**Dataset entries**
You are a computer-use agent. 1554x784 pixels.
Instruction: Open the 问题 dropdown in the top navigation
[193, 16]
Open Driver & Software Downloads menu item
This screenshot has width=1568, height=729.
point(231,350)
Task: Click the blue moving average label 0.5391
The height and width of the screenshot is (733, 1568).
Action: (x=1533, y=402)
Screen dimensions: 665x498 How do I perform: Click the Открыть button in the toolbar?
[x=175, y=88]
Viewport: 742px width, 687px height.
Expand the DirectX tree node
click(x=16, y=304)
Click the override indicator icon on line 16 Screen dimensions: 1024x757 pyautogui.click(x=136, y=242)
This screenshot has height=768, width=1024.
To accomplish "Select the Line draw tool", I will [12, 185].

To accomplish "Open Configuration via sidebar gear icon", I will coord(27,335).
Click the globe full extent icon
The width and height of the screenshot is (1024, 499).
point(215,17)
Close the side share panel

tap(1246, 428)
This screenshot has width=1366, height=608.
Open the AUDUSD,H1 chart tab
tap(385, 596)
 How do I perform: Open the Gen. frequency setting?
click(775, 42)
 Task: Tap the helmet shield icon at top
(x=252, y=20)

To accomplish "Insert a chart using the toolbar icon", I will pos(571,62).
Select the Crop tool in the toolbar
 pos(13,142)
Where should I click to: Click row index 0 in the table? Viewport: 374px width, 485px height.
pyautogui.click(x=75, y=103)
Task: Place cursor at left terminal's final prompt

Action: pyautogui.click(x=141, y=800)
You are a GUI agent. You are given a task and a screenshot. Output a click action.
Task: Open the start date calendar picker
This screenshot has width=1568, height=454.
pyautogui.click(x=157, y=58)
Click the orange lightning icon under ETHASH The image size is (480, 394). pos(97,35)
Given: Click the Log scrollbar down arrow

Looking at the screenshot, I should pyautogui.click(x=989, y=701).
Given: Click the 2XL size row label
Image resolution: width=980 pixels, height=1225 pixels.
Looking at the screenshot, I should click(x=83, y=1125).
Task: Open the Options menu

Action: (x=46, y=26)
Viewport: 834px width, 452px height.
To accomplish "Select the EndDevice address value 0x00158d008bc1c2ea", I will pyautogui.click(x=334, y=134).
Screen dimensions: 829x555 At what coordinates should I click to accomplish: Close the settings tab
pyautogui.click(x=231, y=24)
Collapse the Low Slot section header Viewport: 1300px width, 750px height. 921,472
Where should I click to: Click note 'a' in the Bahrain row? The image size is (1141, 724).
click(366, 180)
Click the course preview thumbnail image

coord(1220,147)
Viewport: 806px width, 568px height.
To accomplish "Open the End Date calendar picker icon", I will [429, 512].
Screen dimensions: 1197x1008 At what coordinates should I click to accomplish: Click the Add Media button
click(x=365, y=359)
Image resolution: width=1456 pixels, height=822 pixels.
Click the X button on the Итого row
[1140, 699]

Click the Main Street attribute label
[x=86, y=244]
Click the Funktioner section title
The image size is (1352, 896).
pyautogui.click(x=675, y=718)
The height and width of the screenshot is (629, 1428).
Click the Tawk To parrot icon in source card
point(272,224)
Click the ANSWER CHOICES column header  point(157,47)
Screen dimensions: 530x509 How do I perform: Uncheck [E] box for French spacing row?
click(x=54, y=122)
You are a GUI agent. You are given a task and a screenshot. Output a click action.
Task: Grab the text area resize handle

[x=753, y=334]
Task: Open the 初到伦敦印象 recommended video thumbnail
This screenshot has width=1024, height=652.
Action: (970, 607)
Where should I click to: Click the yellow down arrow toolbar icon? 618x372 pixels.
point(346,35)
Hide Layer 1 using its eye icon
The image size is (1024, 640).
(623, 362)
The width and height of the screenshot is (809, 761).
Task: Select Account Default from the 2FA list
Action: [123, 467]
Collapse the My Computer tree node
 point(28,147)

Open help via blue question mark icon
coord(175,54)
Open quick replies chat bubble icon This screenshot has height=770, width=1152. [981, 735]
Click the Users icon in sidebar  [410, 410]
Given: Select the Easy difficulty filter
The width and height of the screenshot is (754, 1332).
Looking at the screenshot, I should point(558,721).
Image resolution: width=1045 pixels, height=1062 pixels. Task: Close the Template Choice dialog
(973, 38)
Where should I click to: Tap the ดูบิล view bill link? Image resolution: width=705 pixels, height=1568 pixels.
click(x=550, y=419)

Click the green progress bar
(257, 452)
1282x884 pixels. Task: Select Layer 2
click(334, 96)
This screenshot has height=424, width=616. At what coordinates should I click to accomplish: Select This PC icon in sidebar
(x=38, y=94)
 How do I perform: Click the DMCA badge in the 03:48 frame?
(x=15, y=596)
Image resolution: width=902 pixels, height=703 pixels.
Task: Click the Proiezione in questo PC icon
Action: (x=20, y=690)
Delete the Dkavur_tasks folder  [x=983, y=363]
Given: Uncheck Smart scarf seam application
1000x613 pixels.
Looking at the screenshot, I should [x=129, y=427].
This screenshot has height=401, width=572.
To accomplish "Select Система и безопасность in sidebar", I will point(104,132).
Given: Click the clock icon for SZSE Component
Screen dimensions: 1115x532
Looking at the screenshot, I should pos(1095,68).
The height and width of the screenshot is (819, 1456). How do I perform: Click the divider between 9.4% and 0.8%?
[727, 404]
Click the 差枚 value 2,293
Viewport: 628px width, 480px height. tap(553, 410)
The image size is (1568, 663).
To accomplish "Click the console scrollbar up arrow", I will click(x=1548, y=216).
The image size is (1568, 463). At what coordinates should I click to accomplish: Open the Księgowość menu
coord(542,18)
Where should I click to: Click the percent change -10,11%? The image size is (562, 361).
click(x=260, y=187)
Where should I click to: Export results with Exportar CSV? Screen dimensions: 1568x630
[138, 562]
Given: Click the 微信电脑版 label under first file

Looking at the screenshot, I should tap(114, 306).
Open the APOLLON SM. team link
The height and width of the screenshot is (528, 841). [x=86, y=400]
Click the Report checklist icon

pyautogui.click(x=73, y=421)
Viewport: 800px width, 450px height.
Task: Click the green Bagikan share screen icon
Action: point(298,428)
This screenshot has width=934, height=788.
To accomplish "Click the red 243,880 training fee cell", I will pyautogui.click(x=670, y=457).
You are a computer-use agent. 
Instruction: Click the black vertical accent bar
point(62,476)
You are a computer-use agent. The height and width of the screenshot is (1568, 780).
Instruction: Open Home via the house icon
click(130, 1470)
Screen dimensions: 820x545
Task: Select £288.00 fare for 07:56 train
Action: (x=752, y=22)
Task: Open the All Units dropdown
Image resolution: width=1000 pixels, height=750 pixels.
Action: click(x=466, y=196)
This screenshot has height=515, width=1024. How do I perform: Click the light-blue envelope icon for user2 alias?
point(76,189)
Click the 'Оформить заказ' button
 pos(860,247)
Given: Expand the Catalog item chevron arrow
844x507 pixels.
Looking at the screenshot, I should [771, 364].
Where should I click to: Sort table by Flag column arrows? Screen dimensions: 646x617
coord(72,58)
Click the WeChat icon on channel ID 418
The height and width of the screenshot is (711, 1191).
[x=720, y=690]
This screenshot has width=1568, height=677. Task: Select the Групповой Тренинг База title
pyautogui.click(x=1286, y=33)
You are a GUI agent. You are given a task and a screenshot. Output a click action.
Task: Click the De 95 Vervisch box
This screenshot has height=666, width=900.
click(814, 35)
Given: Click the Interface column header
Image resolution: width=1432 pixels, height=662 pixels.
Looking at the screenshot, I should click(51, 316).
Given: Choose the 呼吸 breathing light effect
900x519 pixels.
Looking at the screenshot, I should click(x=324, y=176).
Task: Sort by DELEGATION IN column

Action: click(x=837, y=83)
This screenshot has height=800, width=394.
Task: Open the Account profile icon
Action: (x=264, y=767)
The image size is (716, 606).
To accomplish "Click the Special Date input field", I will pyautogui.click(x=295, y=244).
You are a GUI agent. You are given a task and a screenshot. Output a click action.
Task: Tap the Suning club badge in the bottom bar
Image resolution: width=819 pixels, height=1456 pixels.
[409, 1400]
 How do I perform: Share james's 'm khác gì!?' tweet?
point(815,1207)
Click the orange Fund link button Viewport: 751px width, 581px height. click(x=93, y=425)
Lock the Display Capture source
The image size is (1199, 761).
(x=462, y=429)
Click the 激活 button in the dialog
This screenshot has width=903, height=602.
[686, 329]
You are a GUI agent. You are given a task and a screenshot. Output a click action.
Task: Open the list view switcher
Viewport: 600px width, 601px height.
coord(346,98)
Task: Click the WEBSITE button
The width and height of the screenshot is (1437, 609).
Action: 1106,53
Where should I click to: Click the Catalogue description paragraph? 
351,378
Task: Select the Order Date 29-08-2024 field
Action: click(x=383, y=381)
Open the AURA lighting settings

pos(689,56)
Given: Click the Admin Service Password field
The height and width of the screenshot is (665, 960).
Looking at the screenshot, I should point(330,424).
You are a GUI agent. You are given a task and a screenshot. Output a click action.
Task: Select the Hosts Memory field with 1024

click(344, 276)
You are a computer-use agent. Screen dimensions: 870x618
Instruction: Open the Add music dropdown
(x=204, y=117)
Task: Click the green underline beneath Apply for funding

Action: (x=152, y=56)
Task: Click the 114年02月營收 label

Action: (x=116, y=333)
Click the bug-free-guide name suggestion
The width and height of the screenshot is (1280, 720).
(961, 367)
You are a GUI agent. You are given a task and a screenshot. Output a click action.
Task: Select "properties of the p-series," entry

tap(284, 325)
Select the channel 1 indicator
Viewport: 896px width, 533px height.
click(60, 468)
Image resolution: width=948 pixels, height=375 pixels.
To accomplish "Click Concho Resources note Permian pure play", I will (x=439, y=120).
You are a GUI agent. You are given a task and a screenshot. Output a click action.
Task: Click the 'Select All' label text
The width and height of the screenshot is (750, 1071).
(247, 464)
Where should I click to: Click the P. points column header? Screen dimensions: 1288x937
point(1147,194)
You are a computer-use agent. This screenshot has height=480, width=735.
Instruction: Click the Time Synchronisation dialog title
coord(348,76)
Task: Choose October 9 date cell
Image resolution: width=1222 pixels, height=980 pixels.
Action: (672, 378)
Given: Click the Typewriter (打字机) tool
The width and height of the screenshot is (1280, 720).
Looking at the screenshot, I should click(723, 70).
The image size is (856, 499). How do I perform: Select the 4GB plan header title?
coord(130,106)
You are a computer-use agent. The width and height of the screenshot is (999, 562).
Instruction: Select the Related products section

**Work task**
Among the entries above, locate the lines containing "Given: Select the Easy difficulty filter" and "Given: Click the clock", and transcribe exactly those two lines and all lines between.

**Task output**
Given: Select the Easy difficulty filter
The width and height of the screenshot is (754, 1332).
Looking at the screenshot, I should point(558,721).
Image resolution: width=1045 pixels, height=1062 pixels. Task: Close the Template Choice dialog
(973, 38)
Where should I click to: Tap the ดูบิล view bill link? Image resolution: width=705 pixels, height=1568 pixels.
click(x=550, y=419)

Click the green progress bar
(257, 452)
1282x884 pixels. Task: Select Layer 2
click(334, 96)
This screenshot has height=424, width=616. At what coordinates should I click to accomplish: Select This PC icon in sidebar
(x=38, y=94)
 How do I perform: Click the DMCA badge in the 03:48 frame?
(x=15, y=596)
Image resolution: width=902 pixels, height=703 pixels.
Task: Click the Proiezione in questo PC icon
Action: (x=20, y=690)
Delete the Dkavur_tasks folder  [x=983, y=363]
Given: Uncheck Smart scarf seam application
1000x613 pixels.
Looking at the screenshot, I should [x=129, y=427].
This screenshot has height=401, width=572.
To accomplish "Select Система и безопасность in sidebar", I will point(104,132).
Given: Click the clock icon for SZSE Component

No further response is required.